▸ **SOURCE TEXT**:
----------------
I’ve been working in the Yahoo! Santa Monica office for about a month now, and I’m still really enjoying it.

Today, like all Fridays, is a Free Bagel Day. In the kitchen are dozens of bagels and about 6 different kinds of cream cheese. Reminds me of the Free Bagel Tuesdays we used to have in 1998 when Y! was at 3400 Central Expy. That was before we quintipled in size and got all corporate and stuff.

When I walk in the door each morning, Dionne greets me by name. She’s not reading it off my badge; she actually knows who I am. It’s like working for a small company again. And I didn’t even need to switch jobs!

Code re-organization

I just spent the better part of the day shuffling some C++ code around in our CVS tree, and then trying to make sure it builds properly from its new location.

I didn’t add any code, just moved it to a new place. And it took me 8 hours to get the thing working again. This stuff is suprisingly complicated.

My office in Santa Monica

Today is my first day at the Yahoo! Launch office in Santa Monica.

LAUNCH - Your Yahoo! Music Experience - Music videos, internet radio, artist photos, music information, and more.

After two years of working by myself in a home office, it is a thrill to be in a real office environment again. Even though it’s my job to be a computer geek, I supsect that I’m really a “people” person.

Many friends and co-workers I’ve spoken to about the move have expressed surprise that I would choose to give up such a sweet telecommuting deal. They wonder why I’d want to give up the ability to work in my bathrobe and set my own hours. They’ve never tried a permanent-telecommuting arrangement themselves, but they imagine that it’s the good life.

On the contrary, working from home every day of the week starts to make you feel cut off from the rest of the world. There aren’t any co-workers to say good morning and good night to, to go out to lunch with, and even to chat about politics or some stupid TV show we all saw last night. This might all seem trivial on the surface, but the social connection is a really important part of feeling productive. This is probably why I’ll never go into the software consulting business. Too much alone time.
----------------
▸ **DATASET SECTION**:

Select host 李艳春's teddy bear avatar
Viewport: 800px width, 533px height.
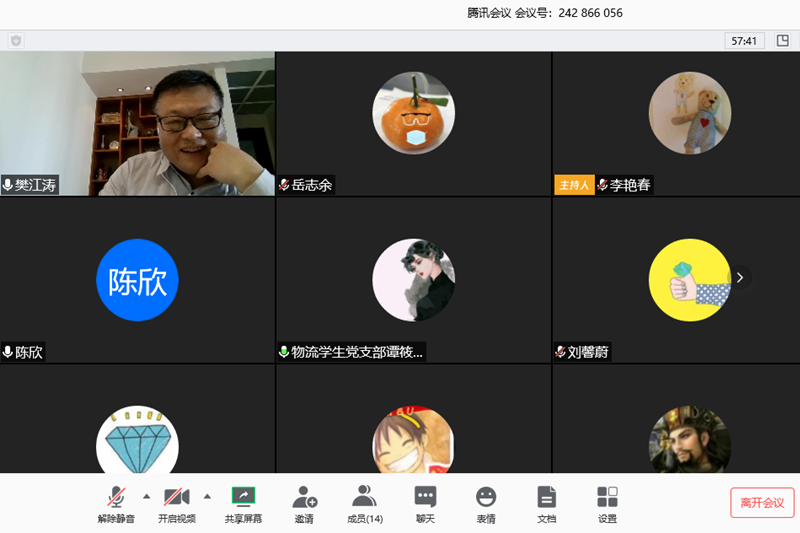[x=689, y=113]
----------------
▸ **DIRECTION**:
Answer these questions using the blog excerpt about the Santa Monica office.
(a) On which day of the week does the office have Free Bagel Day?
(b) How many hours did it take to get the relocated C++ code working again?
(c) For how many years had the writer worked alone in a home office before the move?
The listing has nothing to do with what is asked here.

▸ **RESPONSE TO THE EXERCISE**:
(a) Friday
(b) 8 hours
(c) Two years